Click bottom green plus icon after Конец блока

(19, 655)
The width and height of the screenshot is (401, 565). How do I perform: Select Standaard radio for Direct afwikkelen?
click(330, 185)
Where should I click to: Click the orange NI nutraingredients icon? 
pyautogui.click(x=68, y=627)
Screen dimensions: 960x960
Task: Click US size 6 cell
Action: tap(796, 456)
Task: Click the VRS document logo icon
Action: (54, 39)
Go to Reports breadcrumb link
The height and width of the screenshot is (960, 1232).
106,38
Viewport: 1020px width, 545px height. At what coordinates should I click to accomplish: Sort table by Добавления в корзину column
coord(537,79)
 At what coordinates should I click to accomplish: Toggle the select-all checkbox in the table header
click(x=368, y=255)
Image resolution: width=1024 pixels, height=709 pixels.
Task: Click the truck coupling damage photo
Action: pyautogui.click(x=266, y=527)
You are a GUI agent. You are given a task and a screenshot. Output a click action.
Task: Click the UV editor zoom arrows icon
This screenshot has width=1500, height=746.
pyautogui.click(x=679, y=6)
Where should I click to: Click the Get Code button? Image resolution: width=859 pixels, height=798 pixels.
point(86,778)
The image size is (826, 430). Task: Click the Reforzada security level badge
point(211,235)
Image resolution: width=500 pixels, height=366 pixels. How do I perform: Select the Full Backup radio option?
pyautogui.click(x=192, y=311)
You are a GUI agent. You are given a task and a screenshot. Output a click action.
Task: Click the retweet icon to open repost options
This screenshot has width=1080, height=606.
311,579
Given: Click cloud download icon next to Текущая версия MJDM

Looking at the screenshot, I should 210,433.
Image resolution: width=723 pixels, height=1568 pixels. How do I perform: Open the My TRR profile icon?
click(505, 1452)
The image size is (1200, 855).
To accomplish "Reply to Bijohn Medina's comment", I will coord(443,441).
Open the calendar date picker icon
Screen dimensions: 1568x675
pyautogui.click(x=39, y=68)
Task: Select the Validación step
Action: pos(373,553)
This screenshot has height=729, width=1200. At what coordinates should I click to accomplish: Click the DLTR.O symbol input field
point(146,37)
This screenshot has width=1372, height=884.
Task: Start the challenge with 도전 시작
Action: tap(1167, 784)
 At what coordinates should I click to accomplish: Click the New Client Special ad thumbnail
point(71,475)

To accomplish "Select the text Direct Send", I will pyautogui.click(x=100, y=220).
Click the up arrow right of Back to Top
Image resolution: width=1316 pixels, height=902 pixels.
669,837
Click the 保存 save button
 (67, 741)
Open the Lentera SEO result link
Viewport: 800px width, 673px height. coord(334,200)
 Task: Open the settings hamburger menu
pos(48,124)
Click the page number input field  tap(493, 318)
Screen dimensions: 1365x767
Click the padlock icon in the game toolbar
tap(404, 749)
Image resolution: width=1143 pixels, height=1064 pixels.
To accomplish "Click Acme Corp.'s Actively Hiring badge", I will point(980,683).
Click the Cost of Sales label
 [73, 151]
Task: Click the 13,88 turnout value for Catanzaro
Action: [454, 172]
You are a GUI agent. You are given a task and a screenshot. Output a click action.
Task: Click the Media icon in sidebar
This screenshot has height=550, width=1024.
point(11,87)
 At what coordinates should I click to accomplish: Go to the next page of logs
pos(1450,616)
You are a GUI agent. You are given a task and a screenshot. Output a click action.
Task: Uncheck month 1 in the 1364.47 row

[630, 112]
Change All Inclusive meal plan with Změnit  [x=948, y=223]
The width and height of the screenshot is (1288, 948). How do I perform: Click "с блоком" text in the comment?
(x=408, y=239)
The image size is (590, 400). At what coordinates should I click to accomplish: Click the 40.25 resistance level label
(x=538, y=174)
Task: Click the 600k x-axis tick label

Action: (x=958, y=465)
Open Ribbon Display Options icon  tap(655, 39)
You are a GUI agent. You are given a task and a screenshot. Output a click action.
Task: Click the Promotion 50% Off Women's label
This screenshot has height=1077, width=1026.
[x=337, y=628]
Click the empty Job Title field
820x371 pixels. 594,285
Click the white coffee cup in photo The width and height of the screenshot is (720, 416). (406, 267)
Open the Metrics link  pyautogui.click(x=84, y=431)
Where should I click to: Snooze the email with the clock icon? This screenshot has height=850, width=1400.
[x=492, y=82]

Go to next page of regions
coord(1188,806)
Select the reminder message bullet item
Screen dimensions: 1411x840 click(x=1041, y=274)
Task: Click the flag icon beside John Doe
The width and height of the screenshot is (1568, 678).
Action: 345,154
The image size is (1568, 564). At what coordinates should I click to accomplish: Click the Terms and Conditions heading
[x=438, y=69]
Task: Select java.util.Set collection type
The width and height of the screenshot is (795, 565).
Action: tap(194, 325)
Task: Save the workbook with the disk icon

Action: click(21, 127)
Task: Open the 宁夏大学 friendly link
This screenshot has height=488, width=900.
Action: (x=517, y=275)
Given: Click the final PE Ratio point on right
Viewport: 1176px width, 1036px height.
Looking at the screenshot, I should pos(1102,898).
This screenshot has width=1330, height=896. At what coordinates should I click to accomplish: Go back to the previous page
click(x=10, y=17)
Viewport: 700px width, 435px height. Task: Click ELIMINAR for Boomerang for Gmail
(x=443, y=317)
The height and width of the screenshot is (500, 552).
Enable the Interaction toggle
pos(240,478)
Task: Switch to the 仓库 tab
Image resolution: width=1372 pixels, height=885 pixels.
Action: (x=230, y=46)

___

WORK REQUIRED :: In the data above, find the line with "Open the Lentera SEO result link" and the line with "Image resolution: width=1143". Retype both, plus every line between them, exactly.

EXPECTED ANSWER ::
Open the Lentera SEO result link
Viewport: 800px width, 673px height. coord(334,200)
 Task: Open the settings hamburger menu
pos(48,124)
Click the page number input field  tap(493, 318)
Screen dimensions: 1365x767
Click the padlock icon in the game toolbar
tap(404, 749)
Image resolution: width=1143 pixels, height=1064 pixels.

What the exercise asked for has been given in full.